> **PROMPT**: With the images omitted, return all of the entries exactly as they stand.

=====

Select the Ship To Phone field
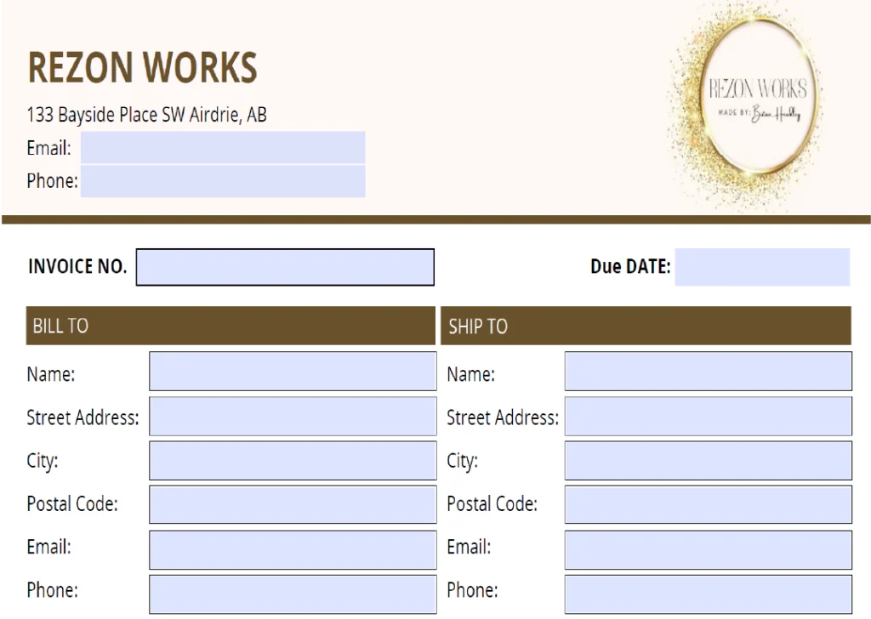The width and height of the screenshot is (871, 619). [x=708, y=593]
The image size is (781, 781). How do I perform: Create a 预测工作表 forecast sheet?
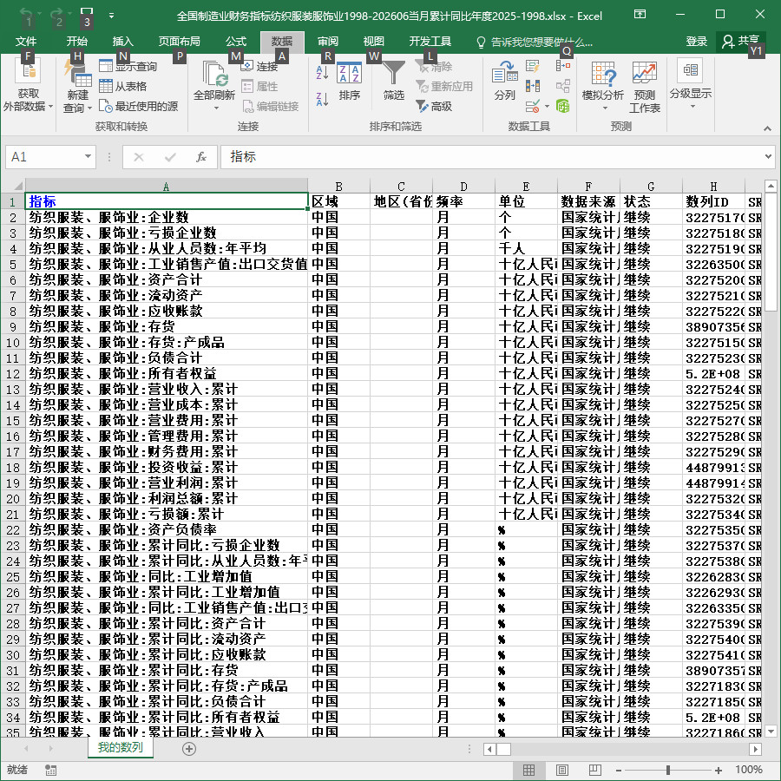pyautogui.click(x=645, y=87)
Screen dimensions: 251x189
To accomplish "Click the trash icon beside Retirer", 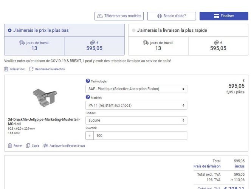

=====

> **RESULT OF THIS TASK**:
Select the Ship To Phone field
The width and height of the screenshot is (871, 619). [x=708, y=593]
The image size is (781, 781). How do I perform: Create a 预测工作表 forecast sheet?
pyautogui.click(x=645, y=87)
Screen dimensions: 251x189
To accomplish "Click the trash icon beside Retirer", 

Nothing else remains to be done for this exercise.